Mack Collier June 10, 2012 at 3:11 pm

Patrick you are very right, I finally learned that it’s far better to post one GREAT post a week than 3 average ones. If you don’t have anything to say, then give yourself permission to shut up until you do 😉

Dad and Buried June 10, 2012 at 7:41 pm

I wish I could keep a schedule like Mack’s!

I try to post 3-4 times a week, but I pretty much write when I’m inspired and have a really hard time holding posts back and scheduling them for later in the week. I do agree with the “one great > three mediocre” but if I don’t have a great post, I still try to be consistent with my posting so I’ll throw up a goof or a shorter post just to keep content fresh.

I like the google reader idea tho; other blogs are a great way to get ideas for my own posts.

Des Walsh June 10, 2012 at 7:49 pm

I think the key lesson I’ve learned, the hard way, is that when what I’m writing becomes boring or stressful for me, rather than grit my teeth and press on I should put that aside and do something else.
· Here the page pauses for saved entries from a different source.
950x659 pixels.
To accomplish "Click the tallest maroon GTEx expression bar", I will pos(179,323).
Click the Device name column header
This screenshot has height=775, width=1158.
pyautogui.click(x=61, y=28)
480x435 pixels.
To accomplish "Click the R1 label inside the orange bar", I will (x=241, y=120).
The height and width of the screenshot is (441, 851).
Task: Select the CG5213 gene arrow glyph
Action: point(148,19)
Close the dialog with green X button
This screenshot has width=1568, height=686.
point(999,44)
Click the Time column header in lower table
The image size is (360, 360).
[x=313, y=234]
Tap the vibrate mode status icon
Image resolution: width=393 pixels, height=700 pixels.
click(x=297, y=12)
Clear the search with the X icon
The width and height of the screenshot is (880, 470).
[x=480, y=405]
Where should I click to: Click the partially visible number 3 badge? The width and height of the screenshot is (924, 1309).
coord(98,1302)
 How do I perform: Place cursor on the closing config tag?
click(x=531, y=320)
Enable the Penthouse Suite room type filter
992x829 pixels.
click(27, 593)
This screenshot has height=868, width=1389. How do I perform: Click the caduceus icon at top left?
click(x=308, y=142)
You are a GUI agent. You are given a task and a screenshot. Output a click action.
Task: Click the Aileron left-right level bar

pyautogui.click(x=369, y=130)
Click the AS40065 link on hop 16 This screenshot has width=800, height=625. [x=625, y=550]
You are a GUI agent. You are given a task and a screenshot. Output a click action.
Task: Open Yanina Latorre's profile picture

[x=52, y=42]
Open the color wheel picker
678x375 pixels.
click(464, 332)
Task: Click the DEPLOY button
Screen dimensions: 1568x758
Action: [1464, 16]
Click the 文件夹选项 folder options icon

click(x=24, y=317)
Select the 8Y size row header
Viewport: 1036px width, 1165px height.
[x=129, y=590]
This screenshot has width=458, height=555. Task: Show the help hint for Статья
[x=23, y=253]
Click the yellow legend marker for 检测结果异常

Sometimes the problem is that I haven’t thought the idea through clearly enough and if that seems to be the case I find it better to come back to it via some mind mapping, or by doing a bullet point list, usually in another medium (remember pen and paper?). That usually helps me get back the initial enthusiasm I had for the idea or story.

Steve (JoeBugBuster) Case June 10, 2012 at 7:49 pm

Funny thing: Part of the reason I’m not getting any blogging done this afternoon is that I’m clearing the decks for #BlogChat!

But seriously folks, I think this is an important topic and I look forward to the discussion.